Francis Lubrez. Le dernier labour du dernier laboureur à chevaux. 25 Février 1981. © Jean-Louis Crimon

L'homme, je m'en souviens bien, stoppe ses deux chevaux, vient vers moi et me demande pourquoi, avant de commencer à photographier, je l'ai observé longuement, oeuvrant et manoeuvrant sa charrue et son attelage.

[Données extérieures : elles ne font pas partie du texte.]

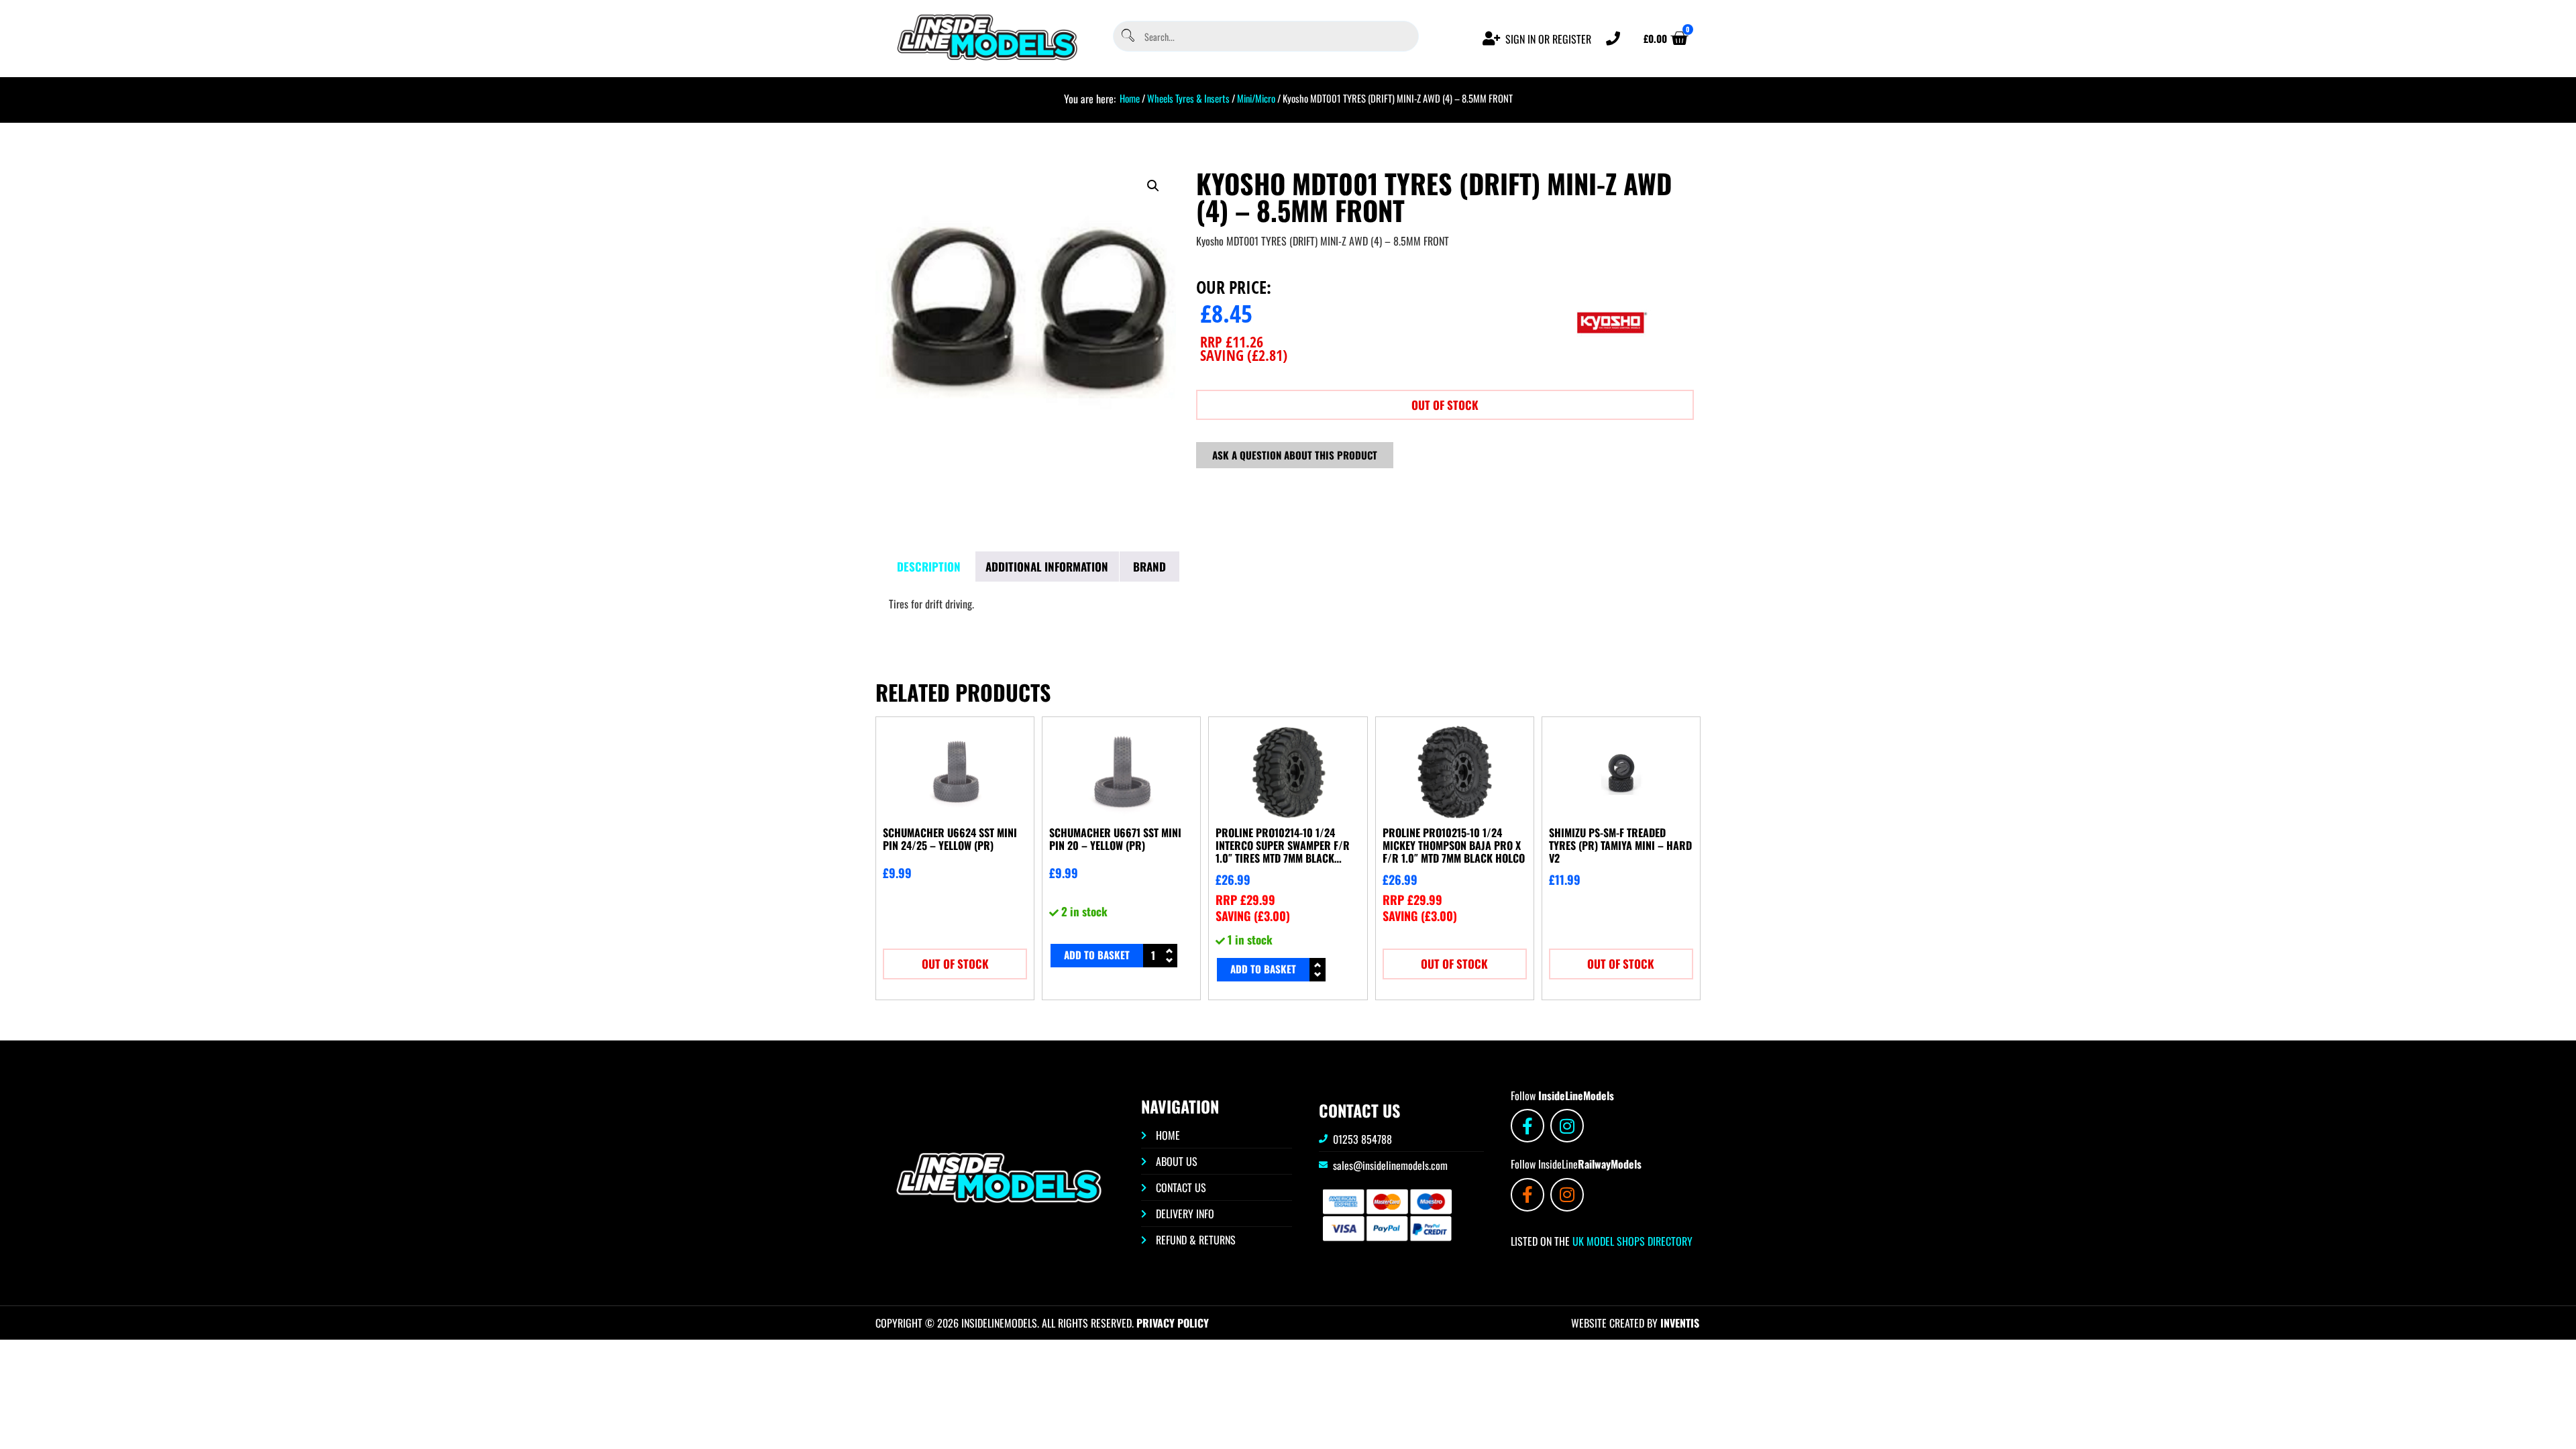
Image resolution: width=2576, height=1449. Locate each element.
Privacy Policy (1172, 1323)
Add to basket (1097, 954)
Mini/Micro (1256, 98)
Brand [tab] (1149, 566)
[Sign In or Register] (1492, 39)
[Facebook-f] (1527, 1125)
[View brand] (1610, 368)
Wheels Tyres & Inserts (1188, 98)
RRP (1231, 341)
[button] (1153, 186)
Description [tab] (929, 566)
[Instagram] (1567, 1125)
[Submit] (1127, 36)
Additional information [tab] (1046, 566)
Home (1130, 98)
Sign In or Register (1548, 39)
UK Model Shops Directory (1631, 1241)
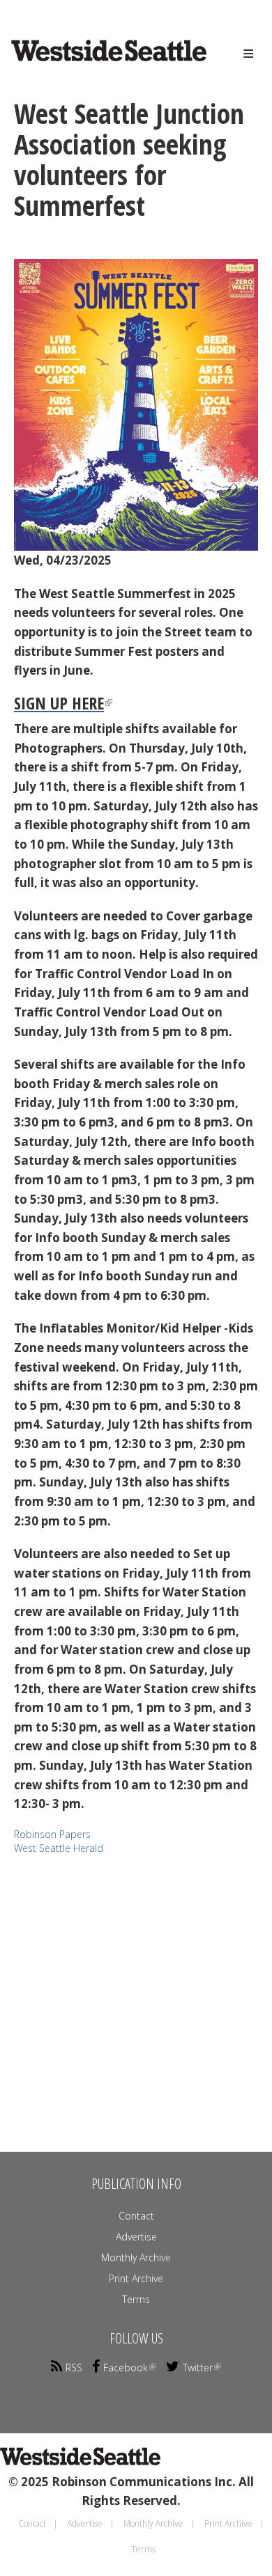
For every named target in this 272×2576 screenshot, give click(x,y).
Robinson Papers (52, 1834)
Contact (136, 2215)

Surpris par mes mots: je voulais comprendre avant de prendre et rassuré par ma démarche, me gratifiant d'une bonne tape fraternelle sur l'épaule, il me dit: j'y retourne, c'est mon dernier labour, ma dernière année avec mes chevaux, prenez toutes les photos que vous voulez, elles auront leur place dans les livres d'Histoire.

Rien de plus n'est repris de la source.